City engineers will conduct surveys of truckers to get a better idea of what routes trucks are using to access the peninsula, the planners said.
Several business representatives said removing the Sheridan would take away the only reasonable route for trucks into Hunts Point. Most truckers bring produce across the George Washington Bridge from the south and west, and meat from the midwest, then use the Sheridan, they said.
“You’re given one good option, one bad option,” said Evan Kazan of Target Insterstate, who like the others thinks the Sheridan is a far more reliable highway than the congested Major Deegan Expressway. “So if you get rid of the good one, how is that going to be better?”
Rodrigues scoffed at the idea that surveys are needed to understand that the Sheridan is quicker than the Deegan for moving merchandise. He offered to take the traffic engineers for a drive.
“It’ll take 15 minutes on that Deegan. They’ll figure it out,” he said.
“If things are worse than they already are, then you’re talking about driving the market out,” said Brandan Bolton of Krasdale Foods on Food Center Drive, who noted that New Jersey is luring the produce market.

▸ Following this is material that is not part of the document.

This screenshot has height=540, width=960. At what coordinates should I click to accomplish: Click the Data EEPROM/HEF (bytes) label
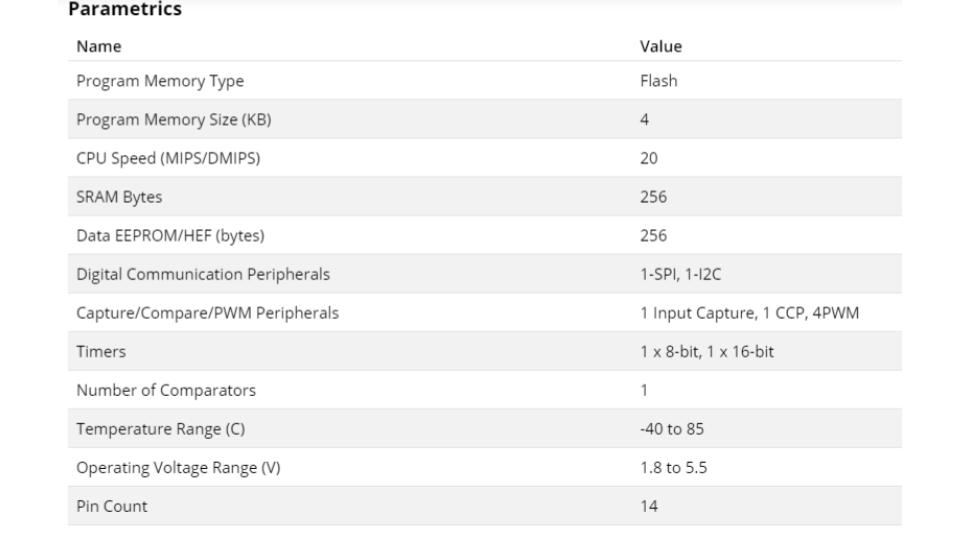point(170,236)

“Governor Christie would like nothing better,” Bolton said.
“If that expressway gets de-mapped, you’re just putting another nail in the coffin,” said Myra Gordon, executive administrative director of the Produce Market, adding that well over half the employees in the three Hunts Point food markets are Bronx residents.
Bolton and others are skeptical that nine months of meetings with residents will help their businesses.

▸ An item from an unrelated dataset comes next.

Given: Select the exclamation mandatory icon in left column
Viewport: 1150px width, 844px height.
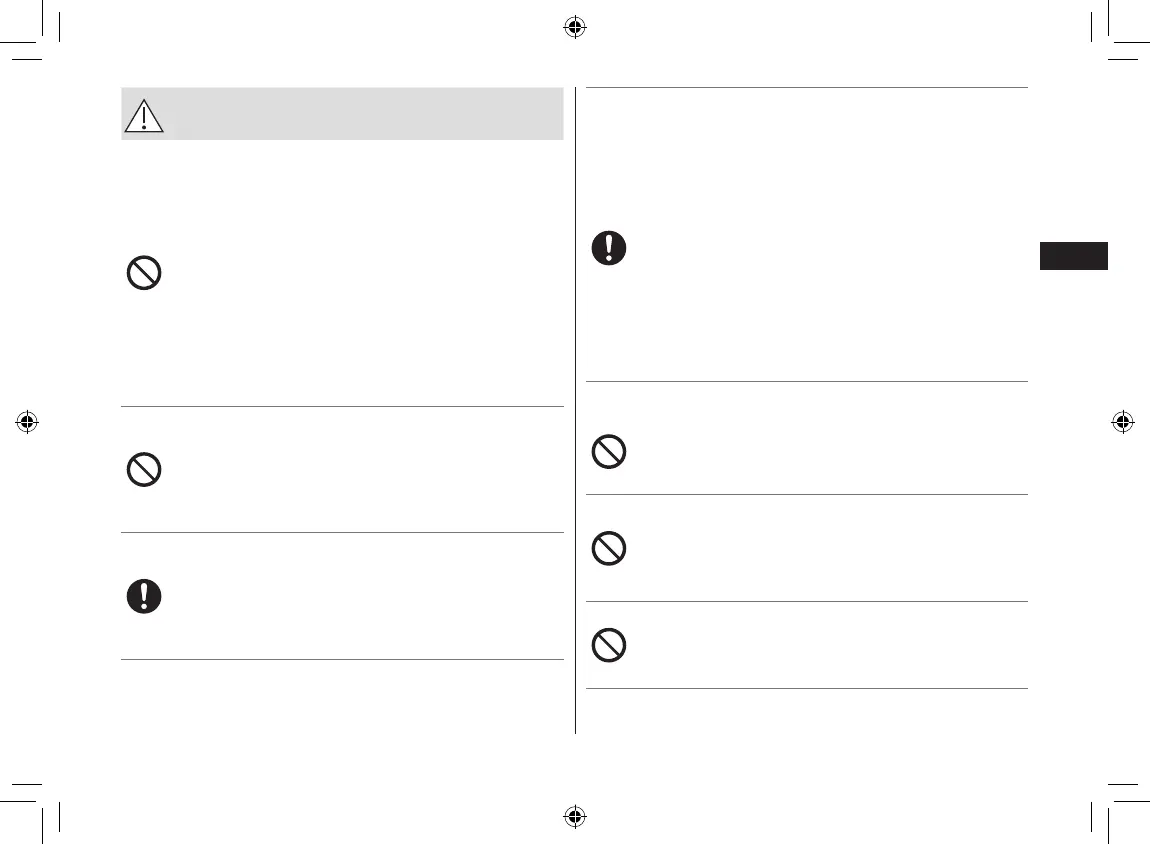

“We’re too busy fighting our traffic tickets in court,” he scoffed.
But city officials tried to persuade the business owners to have faith in the process, saying many residents are on their side. They emphasized the importance of the produce, meat and fish markets to the city’s economy.
“We care very deeply about access to Hunts Point,” said Van Tussel, adding, “we want to hear from the horse’s mouth how trucks are reaching Hunts Point.”
“There’s not a consensus for what should happen in this space,” she said.
“You’re never going to have consensus,” Paul Rodrigues said. “Residents want us all out of here.”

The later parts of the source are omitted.